Libya tezkeresi kabul edildi

Libya tezkeresi kabul edildi

Libya’ya ilk etapta hava savunma sistemi ve eğitim amacıyla asker gönderilmesini içeren tezkere TBMM'de görüşüldü. Tezkere 325 evet oyuyla kabul edildi.

TBMM Genel Kurulu, Libya tezkeresini görüşmek üzere Meclis Başkanı Mustafa Şentop başkanlığında toplandı. Oturumda Libya’ya asker gönderilmesine ilişkin cumhurbaşkanlığı tezkeresi görüşüldü.

Görüşmenin başında CHP, usûle ilişkin itirazda bulundu. Şentop ise Anayasa’nın 93’üncü maddesine göre toplantı çağrısını yaptığını söyledi. Şentop, “Meclis’in toplantıya çağrılması konusunda salı günü üzerinde duruluyordu. Uygun olmayacağını ifade ettim. En uygun tarih 1 Ocak’tan sonra olur diye ifade ettim” diye konuştu.

TEZKEREDE NE VAR?

Tezkerede, Türk Silahlı Kuvvetleri unsurlarının Libya’daki görev süresi, bir yıl olarak belirlendi.
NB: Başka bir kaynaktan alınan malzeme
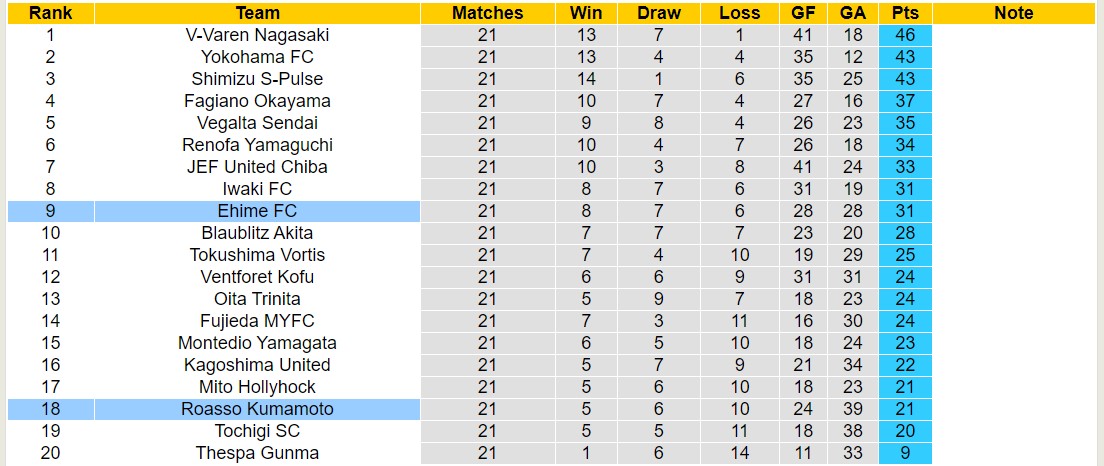Click the GF column header
The image size is (1104, 466).
[x=802, y=13]
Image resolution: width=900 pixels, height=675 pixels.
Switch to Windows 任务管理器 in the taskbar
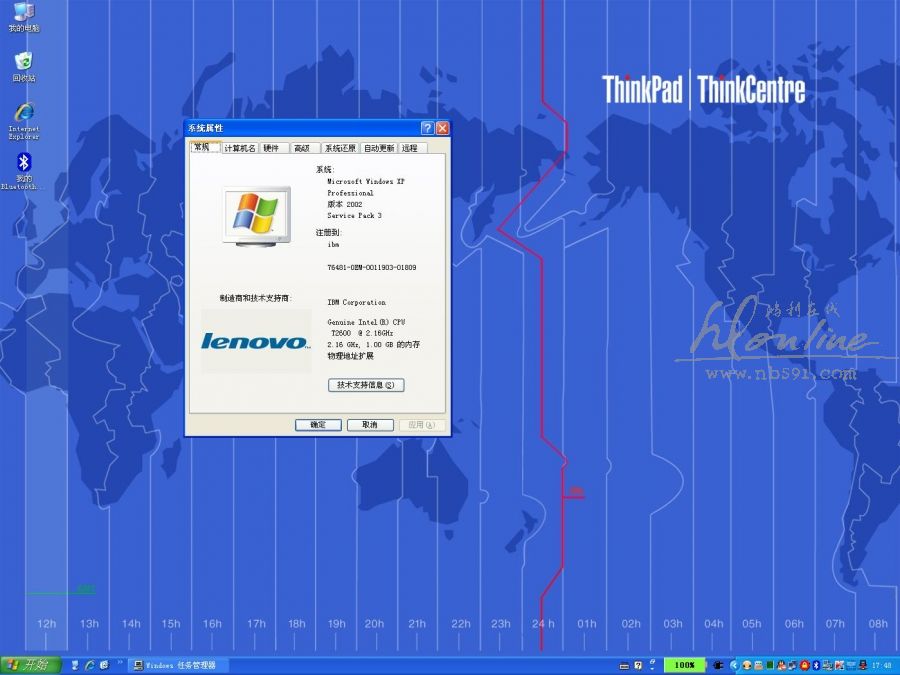(180, 665)
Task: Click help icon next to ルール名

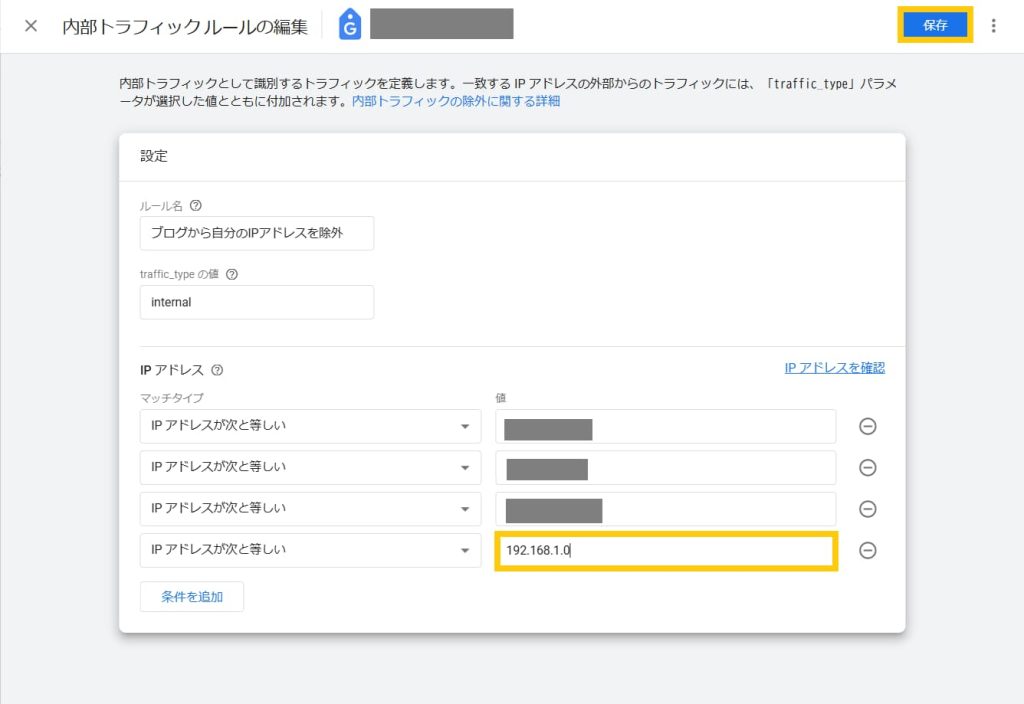Action: tap(195, 206)
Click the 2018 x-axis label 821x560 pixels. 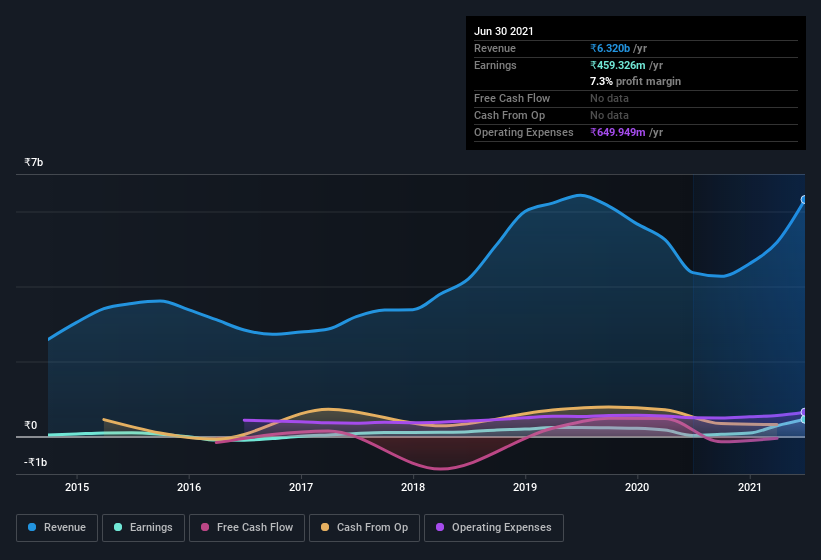(413, 487)
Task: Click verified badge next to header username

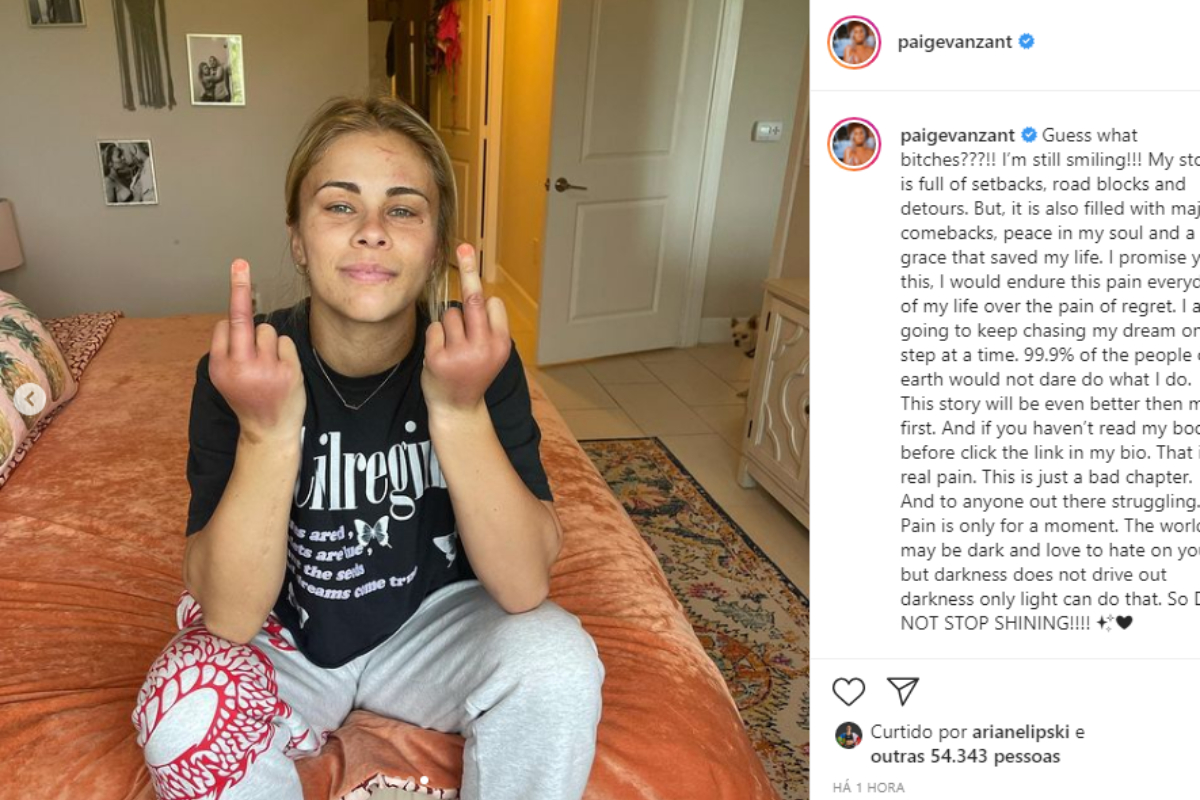Action: pyautogui.click(x=1026, y=42)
Libya’ya gönderilecek asker sayısı ve kapsamı, askerin hangi bölgede görev yapacağı ise Cumhurbaşkanı tarafından belirlenecek.

ÇIRAY: HAYIR DİYECEĞİZ

İYİ Parti adına konuşan Aytun Çıray, “Mavi vatan mutabakatı Libya’ya asker gönderme karşılığında mı imzalandı? İYİ Parti olarak biz milli güvenliğimizi tehdit altında olmadığı bir yerde Mehmetçiklerimizin Rusya’dan Mısır’a, en önemlisi bu ülkelerin desteklediği General Hafter güçlerine kadar bir ittifakın açık hedefi haline getirilmesinden sorumlu olamayız ve bu tezkereye hayır diyeceğiz. Bugün sorumluluğumuz büyüktür. Bugün sorumluluğumuz Türk milletinin hukukuna olsun, sadece Allah’tan korkun” dedi.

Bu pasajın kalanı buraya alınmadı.